(PROVIDED ENTRIES Opens)
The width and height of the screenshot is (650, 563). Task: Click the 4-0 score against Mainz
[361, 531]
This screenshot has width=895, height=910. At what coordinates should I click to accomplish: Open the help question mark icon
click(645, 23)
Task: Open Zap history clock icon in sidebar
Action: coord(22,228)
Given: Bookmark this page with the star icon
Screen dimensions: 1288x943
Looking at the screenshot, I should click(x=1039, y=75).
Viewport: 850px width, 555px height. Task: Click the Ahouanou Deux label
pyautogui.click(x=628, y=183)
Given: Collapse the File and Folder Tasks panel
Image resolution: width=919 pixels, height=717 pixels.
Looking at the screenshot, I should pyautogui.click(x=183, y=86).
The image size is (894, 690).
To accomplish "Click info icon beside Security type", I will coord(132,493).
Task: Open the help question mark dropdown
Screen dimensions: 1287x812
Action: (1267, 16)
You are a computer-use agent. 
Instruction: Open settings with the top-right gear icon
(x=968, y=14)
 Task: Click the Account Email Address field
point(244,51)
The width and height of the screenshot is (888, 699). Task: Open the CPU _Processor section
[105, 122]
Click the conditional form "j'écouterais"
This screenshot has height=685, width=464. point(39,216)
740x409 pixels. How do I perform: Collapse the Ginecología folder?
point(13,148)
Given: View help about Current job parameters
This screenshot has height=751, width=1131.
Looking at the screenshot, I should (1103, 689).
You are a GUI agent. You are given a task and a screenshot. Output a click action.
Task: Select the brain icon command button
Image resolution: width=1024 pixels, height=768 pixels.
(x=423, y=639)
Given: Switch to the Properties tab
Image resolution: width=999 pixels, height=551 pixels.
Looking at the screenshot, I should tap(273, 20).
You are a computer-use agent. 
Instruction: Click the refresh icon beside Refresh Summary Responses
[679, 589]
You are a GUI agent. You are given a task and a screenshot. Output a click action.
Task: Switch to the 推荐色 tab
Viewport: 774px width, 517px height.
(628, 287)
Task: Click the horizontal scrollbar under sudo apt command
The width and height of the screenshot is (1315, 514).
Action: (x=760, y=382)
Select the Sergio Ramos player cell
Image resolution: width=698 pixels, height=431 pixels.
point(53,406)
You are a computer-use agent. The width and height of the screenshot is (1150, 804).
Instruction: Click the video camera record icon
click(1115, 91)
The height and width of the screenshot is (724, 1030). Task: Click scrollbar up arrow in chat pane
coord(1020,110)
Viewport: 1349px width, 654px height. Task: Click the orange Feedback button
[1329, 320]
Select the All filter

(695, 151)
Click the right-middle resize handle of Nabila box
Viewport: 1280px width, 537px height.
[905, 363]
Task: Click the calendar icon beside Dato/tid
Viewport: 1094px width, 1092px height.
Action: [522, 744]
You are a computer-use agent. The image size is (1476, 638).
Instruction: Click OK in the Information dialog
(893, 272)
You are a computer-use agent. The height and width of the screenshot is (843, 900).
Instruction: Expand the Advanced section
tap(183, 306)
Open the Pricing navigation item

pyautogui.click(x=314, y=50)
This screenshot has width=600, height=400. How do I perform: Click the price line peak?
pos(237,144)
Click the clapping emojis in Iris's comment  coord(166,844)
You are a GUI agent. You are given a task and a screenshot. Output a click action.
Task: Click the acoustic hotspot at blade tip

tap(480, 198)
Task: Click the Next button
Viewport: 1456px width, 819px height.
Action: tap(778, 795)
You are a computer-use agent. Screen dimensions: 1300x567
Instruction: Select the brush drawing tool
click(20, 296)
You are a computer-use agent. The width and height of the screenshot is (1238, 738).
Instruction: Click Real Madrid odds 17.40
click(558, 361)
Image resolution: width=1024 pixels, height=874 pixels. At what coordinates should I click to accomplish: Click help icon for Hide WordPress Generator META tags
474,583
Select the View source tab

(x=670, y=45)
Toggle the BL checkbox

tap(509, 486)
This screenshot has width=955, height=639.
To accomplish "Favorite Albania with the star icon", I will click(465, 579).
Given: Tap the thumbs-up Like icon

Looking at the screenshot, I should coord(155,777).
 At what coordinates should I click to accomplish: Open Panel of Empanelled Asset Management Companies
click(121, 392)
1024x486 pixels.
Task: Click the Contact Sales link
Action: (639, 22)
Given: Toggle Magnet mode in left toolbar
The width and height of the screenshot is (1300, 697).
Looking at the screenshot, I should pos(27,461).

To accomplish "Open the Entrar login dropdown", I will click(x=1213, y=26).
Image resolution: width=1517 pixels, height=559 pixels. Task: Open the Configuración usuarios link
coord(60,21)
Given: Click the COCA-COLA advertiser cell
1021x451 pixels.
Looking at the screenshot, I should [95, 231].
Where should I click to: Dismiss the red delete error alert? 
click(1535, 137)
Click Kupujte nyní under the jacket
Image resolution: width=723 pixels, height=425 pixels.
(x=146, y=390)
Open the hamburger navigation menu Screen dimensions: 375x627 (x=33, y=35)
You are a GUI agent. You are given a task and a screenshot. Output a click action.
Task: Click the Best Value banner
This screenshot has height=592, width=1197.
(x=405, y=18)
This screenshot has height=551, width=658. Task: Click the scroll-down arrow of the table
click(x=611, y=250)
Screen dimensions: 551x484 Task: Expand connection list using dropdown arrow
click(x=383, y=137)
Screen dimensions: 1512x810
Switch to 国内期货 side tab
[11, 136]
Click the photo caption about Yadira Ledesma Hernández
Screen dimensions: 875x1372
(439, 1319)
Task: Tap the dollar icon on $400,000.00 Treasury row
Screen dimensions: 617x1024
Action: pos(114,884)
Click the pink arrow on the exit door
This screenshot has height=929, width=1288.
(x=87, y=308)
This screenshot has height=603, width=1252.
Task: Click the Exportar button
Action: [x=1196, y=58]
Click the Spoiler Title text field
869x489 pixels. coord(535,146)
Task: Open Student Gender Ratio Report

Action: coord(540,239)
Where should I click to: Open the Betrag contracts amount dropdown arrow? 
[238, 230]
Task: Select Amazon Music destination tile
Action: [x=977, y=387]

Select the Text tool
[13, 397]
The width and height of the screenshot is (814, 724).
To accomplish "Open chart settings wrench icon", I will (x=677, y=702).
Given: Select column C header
(PROVIDED ENTRIES Closes)
PROBLEM DETAILS: Print the data above again, with nothing altered and nothing left out.

OUTPUT:
The width and height of the screenshot is (650, 563). Task: Click the 4-0 score against Mainz
[361, 531]
This screenshot has width=895, height=910. At what coordinates should I click to accomplish: Open the help question mark icon
click(645, 23)
Task: Open Zap history clock icon in sidebar
Action: coord(22,228)
Given: Bookmark this page with the star icon
Screen dimensions: 1288x943
Looking at the screenshot, I should click(x=1039, y=75).
Viewport: 850px width, 555px height. Task: Click the Ahouanou Deux label
pyautogui.click(x=628, y=183)
Given: Collapse the File and Folder Tasks panel
Image resolution: width=919 pixels, height=717 pixels.
Looking at the screenshot, I should pyautogui.click(x=183, y=86).
The image size is (894, 690).
To accomplish "Click info icon beside Security type", I will coord(132,493).
Task: Open the help question mark dropdown
Screen dimensions: 1287x812
Action: (1267, 16)
You are a computer-use agent. 
Instruction: Open settings with the top-right gear icon
(x=968, y=14)
 Task: Click the Account Email Address field
point(244,51)
The width and height of the screenshot is (888, 699). Task: Open the CPU _Processor section
[105, 122]
Click the conditional form "j'écouterais"
This screenshot has height=685, width=464. point(39,216)
740x409 pixels. How do I perform: Collapse the Ginecología folder?
point(13,148)
Given: View help about Current job parameters
This screenshot has height=751, width=1131.
Looking at the screenshot, I should (1103, 689).
You are a GUI agent. You are given a task and a screenshot. Output a click action.
Task: Select the brain icon command button
Image resolution: width=1024 pixels, height=768 pixels.
(x=423, y=639)
Given: Switch to the Properties tab
Image resolution: width=999 pixels, height=551 pixels.
Looking at the screenshot, I should tap(273, 20).
You are a computer-use agent. 
Instruction: Click the refresh icon beside Refresh Summary Responses
[679, 589]
You are a GUI agent. You are given a task and a screenshot. Output a click action.
Task: Switch to the 推荐色 tab
Viewport: 774px width, 517px height.
(628, 287)
Task: Click the horizontal scrollbar under sudo apt command
The width and height of the screenshot is (1315, 514).
Action: (x=760, y=382)
Select the Sergio Ramos player cell
Image resolution: width=698 pixels, height=431 pixels.
point(53,406)
You are a computer-use agent. The width and height of the screenshot is (1150, 804).
Instruction: Click the video camera record icon
click(1115, 91)
The height and width of the screenshot is (724, 1030). Task: Click scrollbar up arrow in chat pane
coord(1020,110)
Viewport: 1349px width, 654px height. Task: Click the orange Feedback button
[1329, 320]
Select the All filter

(695, 151)
Click the right-middle resize handle of Nabila box
Viewport: 1280px width, 537px height.
[905, 363]
Task: Click the calendar icon beside Dato/tid
Viewport: 1094px width, 1092px height.
Action: [522, 744]
You are a computer-use agent. The image size is (1476, 638).
Instruction: Click OK in the Information dialog
(893, 272)
You are a computer-use agent. The height and width of the screenshot is (843, 900).
Instruction: Expand the Advanced section
tap(183, 306)
Open the Pricing navigation item

pyautogui.click(x=314, y=50)
This screenshot has width=600, height=400. How do I perform: Click the price line peak?
pos(237,144)
Click the clapping emojis in Iris's comment  coord(166,844)
You are a GUI agent. You are given a task and a screenshot. Output a click action.
Task: Click the acoustic hotspot at blade tip

tap(480, 198)
Task: Click the Next button
Viewport: 1456px width, 819px height.
Action: tap(778, 795)
You are a computer-use agent. Screen dimensions: 1300x567
Instruction: Select the brush drawing tool
click(20, 296)
You are a computer-use agent. The width and height of the screenshot is (1238, 738).
Instruction: Click Real Madrid odds 17.40
click(558, 361)
Image resolution: width=1024 pixels, height=874 pixels. At what coordinates should I click to accomplish: Click help icon for Hide WordPress Generator META tags
474,583
Select the View source tab

(x=670, y=45)
Toggle the BL checkbox

tap(509, 486)
This screenshot has width=955, height=639.
To accomplish "Favorite Albania with the star icon", I will click(465, 579).
Given: Tap the thumbs-up Like icon

Looking at the screenshot, I should coord(155,777).
 At what coordinates should I click to accomplish: Open Panel of Empanelled Asset Management Companies
click(121, 392)
1024x486 pixels.
Task: Click the Contact Sales link
Action: (639, 22)
Given: Toggle Magnet mode in left toolbar
The width and height of the screenshot is (1300, 697).
Looking at the screenshot, I should pos(27,461).

To accomplish "Open the Entrar login dropdown", I will click(x=1213, y=26).
Image resolution: width=1517 pixels, height=559 pixels. Task: Open the Configuración usuarios link
coord(60,21)
Given: Click the COCA-COLA advertiser cell
1021x451 pixels.
Looking at the screenshot, I should [95, 231].
Where should I click to: Dismiss the red delete error alert? 
click(1535, 137)
Click Kupujte nyní under the jacket
Image resolution: width=723 pixels, height=425 pixels.
(x=146, y=390)
Open the hamburger navigation menu Screen dimensions: 375x627 (x=33, y=35)
You are a GUI agent. You are given a task and a screenshot. Output a click action.
Task: Click the Best Value banner
This screenshot has height=592, width=1197.
(x=405, y=18)
This screenshot has height=551, width=658. Task: Click the scroll-down arrow of the table
click(x=611, y=250)
Screen dimensions: 551x484 Task: Expand connection list using dropdown arrow
click(x=383, y=137)
Screen dimensions: 1512x810
Switch to 国内期货 side tab
[11, 136]
Click the photo caption about Yadira Ledesma Hernández
Screen dimensions: 875x1372
(439, 1319)
Task: Tap the dollar icon on $400,000.00 Treasury row
Screen dimensions: 617x1024
Action: pos(114,884)
Click the pink arrow on the exit door
This screenshot has height=929, width=1288.
(x=87, y=308)
This screenshot has height=603, width=1252.
Task: Click the Exportar button
Action: [x=1196, y=58]
Click the Spoiler Title text field
869x489 pixels. coord(535,146)
Task: Open Student Gender Ratio Report

Action: coord(540,239)
Where should I click to: Open the Betrag contracts amount dropdown arrow? 
[238, 230]
Task: Select Amazon Music destination tile
Action: [x=977, y=387]

Select the Text tool
[13, 397]
The width and height of the screenshot is (814, 724).
To accomplish "Open chart settings wrench icon", I will (x=677, y=702).
Given: Select column C header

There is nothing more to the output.